I think there are really two competing definitions of science fiction, and that’s the genesis of the question in the OP.
First, there’s the concept of science fiction as being stories that revolve around science, technology and its applicaitions. This can be through adding new tech to existing society, or merely by transporting the reader into a different or future world with new technology. All too often, these stories focus on the gee-whiz factor and the setting, and less on the characters and their conflicts.
The second example is the speculative or extrapolative fiction that RickJay describes. This doesn’t necessarily have to involve technology at all; in my science fiction literature course in college, one of the stories we read was “The Country of the Blind” by HG Wells. This story definitely fits into the speculative sci-fi mold, although there is NO advanced technology or science involved.

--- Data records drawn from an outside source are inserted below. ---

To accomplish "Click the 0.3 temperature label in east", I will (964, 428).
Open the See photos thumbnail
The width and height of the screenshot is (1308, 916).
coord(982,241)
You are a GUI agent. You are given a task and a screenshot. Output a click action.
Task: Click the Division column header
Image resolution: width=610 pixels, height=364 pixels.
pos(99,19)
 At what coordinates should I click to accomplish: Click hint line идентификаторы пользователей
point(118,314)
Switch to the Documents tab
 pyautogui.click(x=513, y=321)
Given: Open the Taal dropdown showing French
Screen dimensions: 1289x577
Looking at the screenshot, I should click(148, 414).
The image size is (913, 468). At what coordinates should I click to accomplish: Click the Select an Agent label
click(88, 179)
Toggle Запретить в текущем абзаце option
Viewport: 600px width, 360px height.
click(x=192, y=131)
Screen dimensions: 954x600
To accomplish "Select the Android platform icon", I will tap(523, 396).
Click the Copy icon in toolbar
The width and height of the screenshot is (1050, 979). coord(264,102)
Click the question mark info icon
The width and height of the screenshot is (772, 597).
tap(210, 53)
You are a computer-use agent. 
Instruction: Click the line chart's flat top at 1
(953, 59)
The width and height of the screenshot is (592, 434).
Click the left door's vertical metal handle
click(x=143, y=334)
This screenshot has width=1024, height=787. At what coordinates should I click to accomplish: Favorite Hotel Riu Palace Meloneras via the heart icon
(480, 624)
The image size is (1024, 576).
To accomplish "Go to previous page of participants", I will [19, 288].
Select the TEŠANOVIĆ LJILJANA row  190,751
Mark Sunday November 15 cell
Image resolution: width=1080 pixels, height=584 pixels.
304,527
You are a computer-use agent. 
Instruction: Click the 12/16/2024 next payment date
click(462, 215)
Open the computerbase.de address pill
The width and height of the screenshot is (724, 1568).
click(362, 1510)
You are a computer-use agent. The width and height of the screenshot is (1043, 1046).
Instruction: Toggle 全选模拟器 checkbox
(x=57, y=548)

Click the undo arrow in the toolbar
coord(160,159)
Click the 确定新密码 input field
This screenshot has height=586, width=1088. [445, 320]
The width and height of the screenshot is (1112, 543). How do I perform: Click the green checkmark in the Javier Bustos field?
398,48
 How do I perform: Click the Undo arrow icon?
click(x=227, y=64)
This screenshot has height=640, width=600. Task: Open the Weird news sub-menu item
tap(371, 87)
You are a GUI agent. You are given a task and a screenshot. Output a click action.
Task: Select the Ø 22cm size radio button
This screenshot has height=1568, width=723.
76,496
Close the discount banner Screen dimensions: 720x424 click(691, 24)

The better science fiction combines the two definitions, and uses the science or technology as a sort of “lever” to get the reader to consider some alternative point of view, or point out consequences, etc… The stories however, are fundamentally about people, not technology. As much as I didn’t really like “Left Hand of Darkness”, it’s a great example of this- it’s fundamentally a story about people and characters, and the technology/different humans are vehicles for setting up the story, not the point of the story itself.
So to the point that harder science in sci-fi advances the plot better, I’m all for it. But concentrating on having exact orbital mechanics, or in having totally consistent speculative technology to the detriment of the actual tale being told and the point the author is trying to make you think about, is a bad thing in almost every case.